The conference, which proposed major changes in Liberia’s 1986 Constitution, was held from March 29 to April 2, 2015.
It brought together delegates from the 15 counties and the Diaspora to vote on 25 proposed constitutional amendments to be submitted to President Sirleaf.
The President had assured the delegates at the conference that once she receives the proposed changes to the constitution, she would forward to the Legislature in a timely manner a document that reflects the concerns and aspirations of the Liberian people. “Then it would be left with the Legislative disposition and submission of the set of proposals for referendum.”
The proposed amendments include reducing term durations for political offices and making Liberia a Christian state.
With the recent pronouncement by Cllr. Scott that the report is ready, it is not clear whether it contains the controversial clause that has to do with turning Liberia into a Christian Nation.
The Gbarnga Conference was attended by representatives of the 73 districts, Liberians from the Diaspora, representatives of political parties, civil society organizations (CSOs), and traditional leaders, among others.
CRC Chairperson Gloria Musu Scott made her announcement at the Ministry of Information’s regular press briefing in Monrovia on Tuesday.
She described the Gbarnga Conference as a “historic milestone” in post-conflict Liberia which is seeking sustained peace and reconciliation through constitutional reform.
She stressed that the CRC has recognized and acknowledged the governance and democratic sensitivity of Liberians and their determination for genuine and progressive reforms that would promote fundamental freedoms, infrastructural, economic and people’s development.
Liberians from all sectors of life must be commended for converging to make constitutional decisions without any political, social, economic and religious discrimination and preferences, said Cllr. Scott.
She described the process as an “unprecedented democratic exercise with healthy engagements in which independent views were proposed and differences expressed with intensity without restriction, intimidation and discrimination among citizens.”
According to her, the National Constitution Conference achieved national ownership, inclusiveness, national awareness and accountability because it also brought validation and consensus on the socio-economic rights, governance, decentralization, citizenship, persons with disabilities, family and religion as advanced by the delegates.
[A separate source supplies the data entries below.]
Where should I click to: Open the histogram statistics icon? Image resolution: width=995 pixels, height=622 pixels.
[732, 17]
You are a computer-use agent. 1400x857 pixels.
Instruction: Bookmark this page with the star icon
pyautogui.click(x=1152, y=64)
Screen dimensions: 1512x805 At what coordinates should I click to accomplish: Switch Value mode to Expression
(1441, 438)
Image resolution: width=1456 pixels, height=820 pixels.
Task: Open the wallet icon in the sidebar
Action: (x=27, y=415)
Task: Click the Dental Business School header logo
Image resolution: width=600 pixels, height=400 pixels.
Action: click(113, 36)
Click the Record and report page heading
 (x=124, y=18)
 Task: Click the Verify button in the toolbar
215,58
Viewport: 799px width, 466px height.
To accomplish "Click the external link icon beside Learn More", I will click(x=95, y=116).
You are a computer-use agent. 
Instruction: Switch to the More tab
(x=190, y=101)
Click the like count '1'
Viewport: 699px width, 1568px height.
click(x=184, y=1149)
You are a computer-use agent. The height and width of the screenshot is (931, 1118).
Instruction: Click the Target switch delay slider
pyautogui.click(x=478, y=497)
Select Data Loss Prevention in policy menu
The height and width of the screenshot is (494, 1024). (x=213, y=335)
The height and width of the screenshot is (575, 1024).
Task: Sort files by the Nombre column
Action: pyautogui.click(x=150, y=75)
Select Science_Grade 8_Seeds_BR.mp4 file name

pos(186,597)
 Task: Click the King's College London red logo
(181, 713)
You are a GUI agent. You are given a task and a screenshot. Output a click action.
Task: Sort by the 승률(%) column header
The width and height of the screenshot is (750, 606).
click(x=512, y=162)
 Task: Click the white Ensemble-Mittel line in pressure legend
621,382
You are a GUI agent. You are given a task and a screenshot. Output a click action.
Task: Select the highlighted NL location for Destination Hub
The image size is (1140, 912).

The objective of the conference was to validate the views of the citizens as published in the preliminary summery of views of Liberians as expressed during the consultations and sectorial meetings in 73 electoral districts and in the Diaspora.
“In a transparent manner,” Cllr. Scott maintained, “the CRC circulated its report, which contained views from electoral districts, stakeholders, government specialized agencies or commissions and Diaspora Liberians as well as the 25 recurrent views from the field.”